# Task goal
Pictures in the records below are skipped; the rest is copied exactly.

# Recorded data
---
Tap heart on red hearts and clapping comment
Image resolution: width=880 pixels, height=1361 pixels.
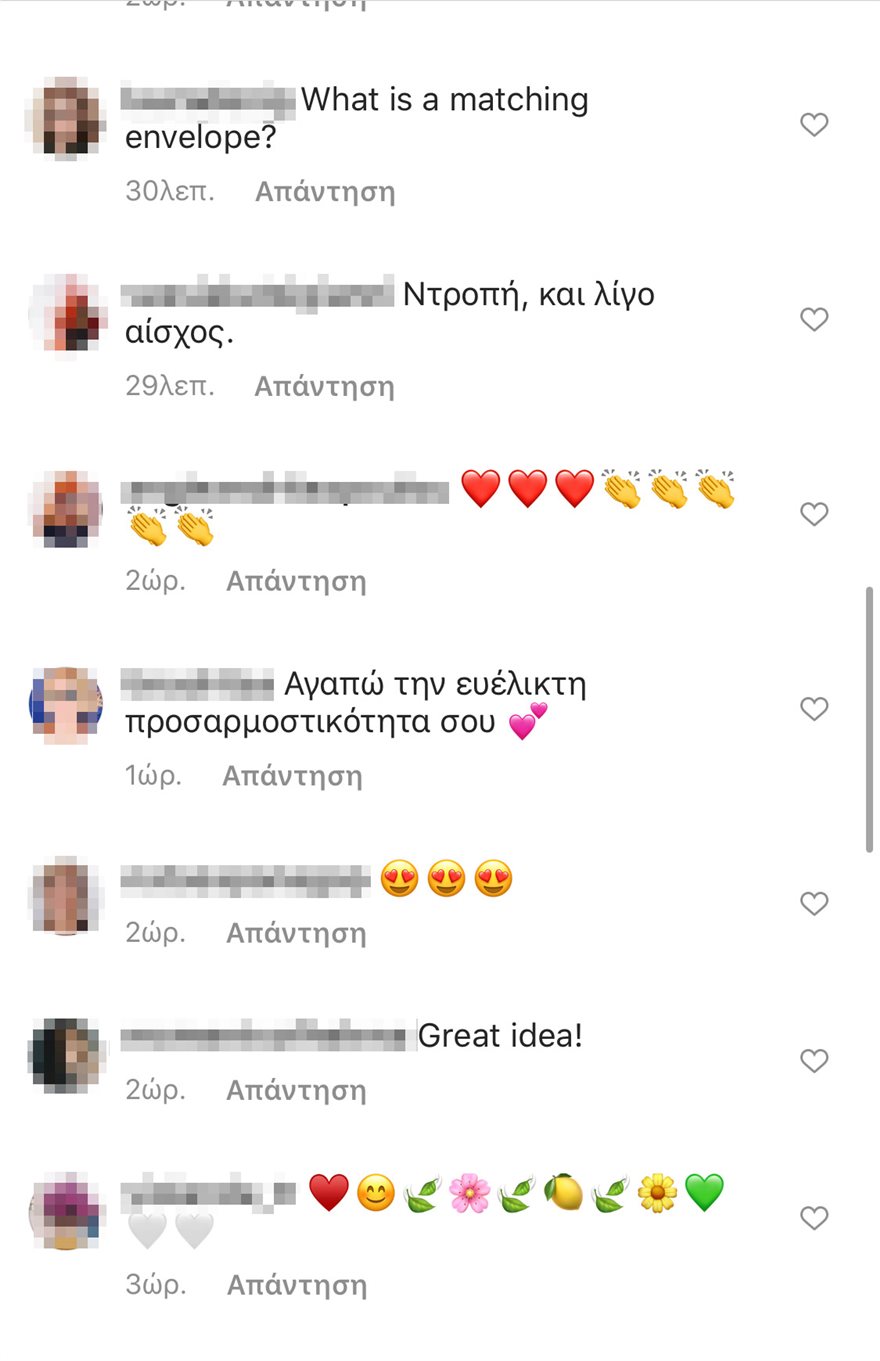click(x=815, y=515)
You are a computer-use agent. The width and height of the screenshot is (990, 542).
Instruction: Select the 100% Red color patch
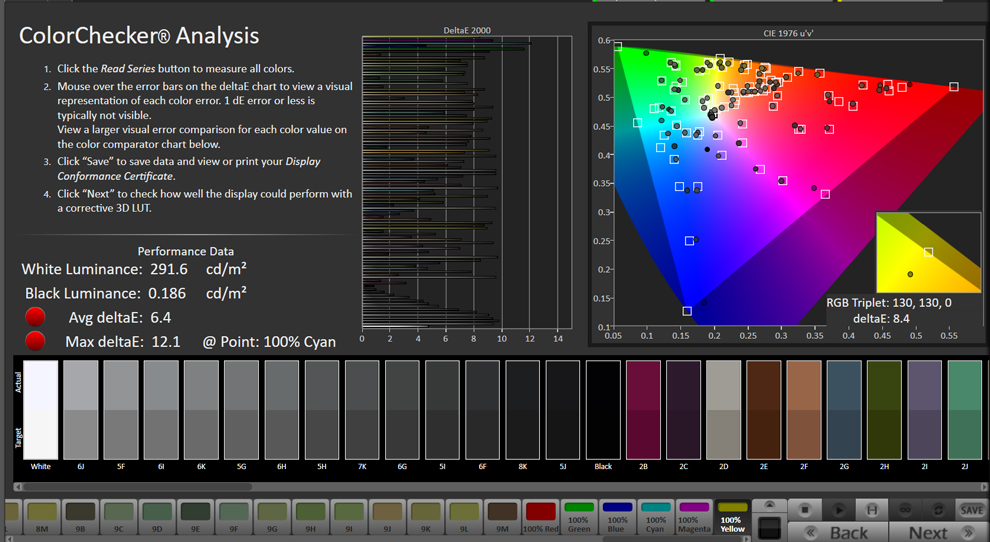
---
# Exercise solution
Tap heart on red hearts and clapping comment
Image resolution: width=880 pixels, height=1361 pixels.
click(x=815, y=515)
You are a computer-use agent. The width and height of the screenshot is (990, 542).
Instruction: Select the 100% Red color patch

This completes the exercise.